**Records for the task:**
§

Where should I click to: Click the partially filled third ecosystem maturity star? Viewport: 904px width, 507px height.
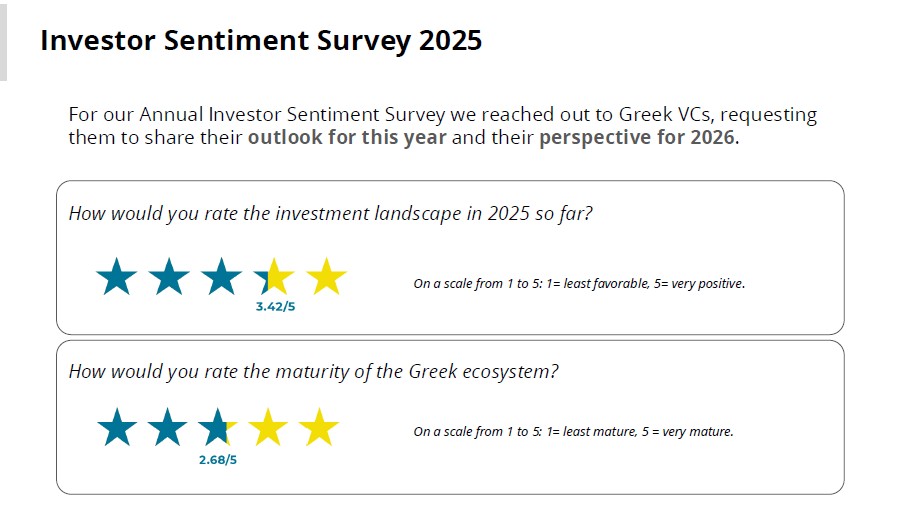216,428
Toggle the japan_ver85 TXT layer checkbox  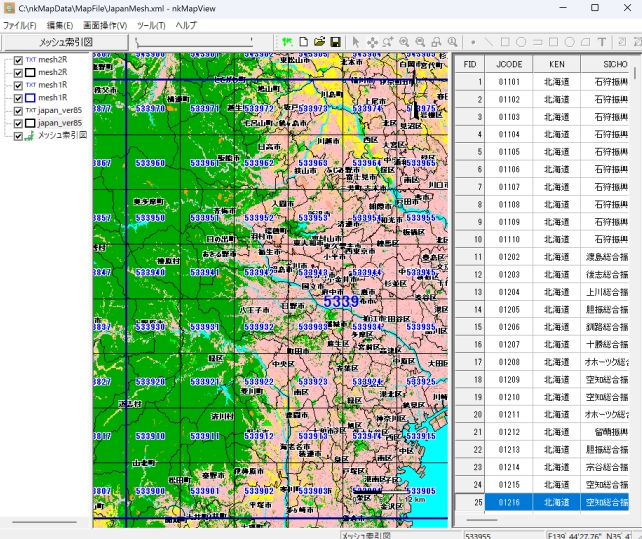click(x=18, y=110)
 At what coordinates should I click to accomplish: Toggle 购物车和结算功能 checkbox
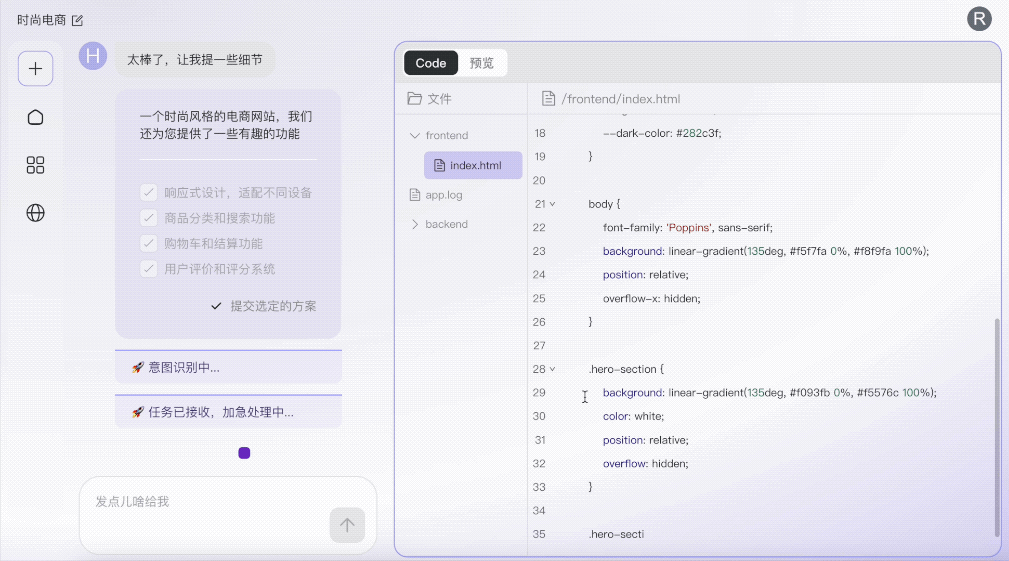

§

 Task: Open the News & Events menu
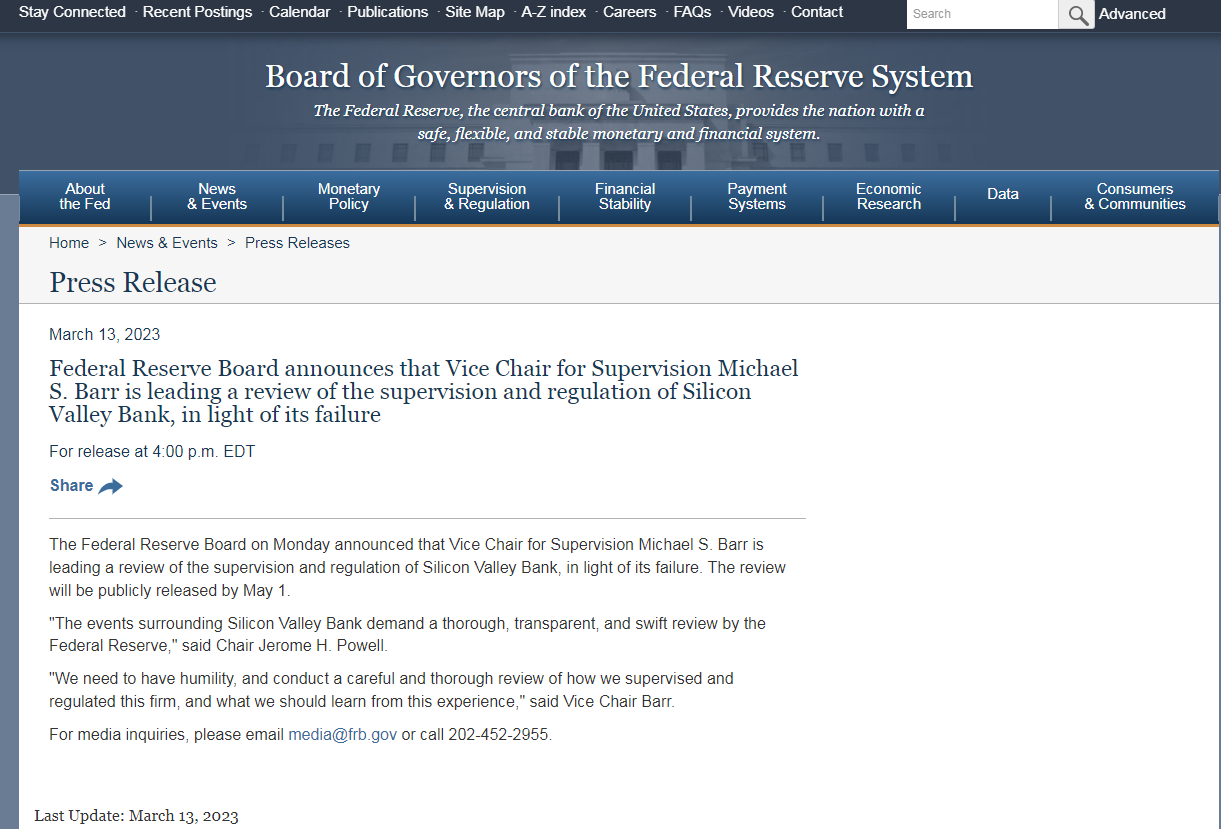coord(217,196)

§

**Directions for this task:**
Identify every line in the data above that contains the string "should" and copy each of those lines. Letter case counts.

**Reply:**
Where should I click to: Click the partially filled third ecosystem maturity star? Viewport: 904px width, 507px height.
 At what coordinates should I click to accomplish: Toggle 购物车和结算功能 checkbox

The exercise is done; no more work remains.